Endothelin-1-induced constriction in the coronary resistance vessels and abdominal aorta of the guinea pig

Abstract

The purpose of this study was to examine contractile properties of endothelin-1, a newly discovered vasoactive peptide, in guinea pig coronary resistance vessels and abdominal aorta. Changes in perfusion pressure after injections of endothelin-1 were measured using a constant-flow modified Langendorff preparation. The ED 10 values of coronary perfusion pressure were about 100-fold less for endothelin-1 than for prostaglandin F 2α . After the endothelium was damaged by exposure to free radicals, maximal coronary constriction in response to endothelin-1 (10 −9 moles) was not altered, whereas dilator responses to low doses of endothelin-1 were converted to constrictor responses. Removal of the endothelium from aortic rings significantly increased responsiveness to endothelin-1 and the maximal response to the peptide.

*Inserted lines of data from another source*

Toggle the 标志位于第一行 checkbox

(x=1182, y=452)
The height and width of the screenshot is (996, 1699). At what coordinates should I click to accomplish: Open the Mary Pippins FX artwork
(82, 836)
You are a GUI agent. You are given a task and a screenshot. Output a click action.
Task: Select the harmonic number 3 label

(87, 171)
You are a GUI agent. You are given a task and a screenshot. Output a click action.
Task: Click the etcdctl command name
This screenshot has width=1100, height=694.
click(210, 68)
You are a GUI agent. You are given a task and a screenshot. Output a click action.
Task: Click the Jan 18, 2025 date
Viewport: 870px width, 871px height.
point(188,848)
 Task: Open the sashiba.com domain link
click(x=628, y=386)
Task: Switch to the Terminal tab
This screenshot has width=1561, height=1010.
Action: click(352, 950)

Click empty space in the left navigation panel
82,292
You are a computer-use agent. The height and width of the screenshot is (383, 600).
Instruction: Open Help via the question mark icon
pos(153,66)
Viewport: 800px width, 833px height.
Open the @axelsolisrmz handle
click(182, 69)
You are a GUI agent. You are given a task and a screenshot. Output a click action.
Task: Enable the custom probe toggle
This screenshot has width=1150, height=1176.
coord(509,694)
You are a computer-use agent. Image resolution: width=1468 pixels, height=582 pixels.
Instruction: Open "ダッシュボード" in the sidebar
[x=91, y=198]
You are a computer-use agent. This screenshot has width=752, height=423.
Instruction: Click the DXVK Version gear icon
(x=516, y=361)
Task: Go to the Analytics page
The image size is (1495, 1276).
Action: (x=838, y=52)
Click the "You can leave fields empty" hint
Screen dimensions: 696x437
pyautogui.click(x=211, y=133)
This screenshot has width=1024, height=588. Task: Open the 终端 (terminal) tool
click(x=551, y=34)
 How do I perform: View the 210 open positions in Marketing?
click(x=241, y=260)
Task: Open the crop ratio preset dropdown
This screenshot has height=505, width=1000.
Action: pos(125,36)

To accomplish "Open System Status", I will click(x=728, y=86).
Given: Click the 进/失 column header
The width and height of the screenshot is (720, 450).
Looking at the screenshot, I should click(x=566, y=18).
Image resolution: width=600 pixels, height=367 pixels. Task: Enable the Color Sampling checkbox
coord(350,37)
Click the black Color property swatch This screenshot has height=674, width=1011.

In calcium-free medium, endothelin-1 induced small increases both in perfusion pressure in coronary vessles and in tension in the aorta. Reintroduction of calcium in the coronary and aortic preparations produced a rapid increase in perfusion pressure and tension, respectively. Further, endothelin-1-induced coronary constriction was inhibited 59%±7% by nifedipine (10 −7 moles). We conclude that endothelin-1 is a more potent constrictor than prostaglandin F 2α in the coronary vasculature. Endothelin-1-induced constriction in the coronary vasculature of the guinea pig is not mediated through an endogenous constricting factor released from the endothelium or a constrictor prostaglandin. Further, endothelin-1-induced dilation in the coronary vasculature and attenuation of endothelin-1-induced contraction in the abdominal aorta of the guinea pig are mediated through the release of a factor from the endothelium. Endothelin-1-induced coronary constriction and abdominal aortic contraction require extracellular calcium, entering, in part, through nifedipine-sensitive channels.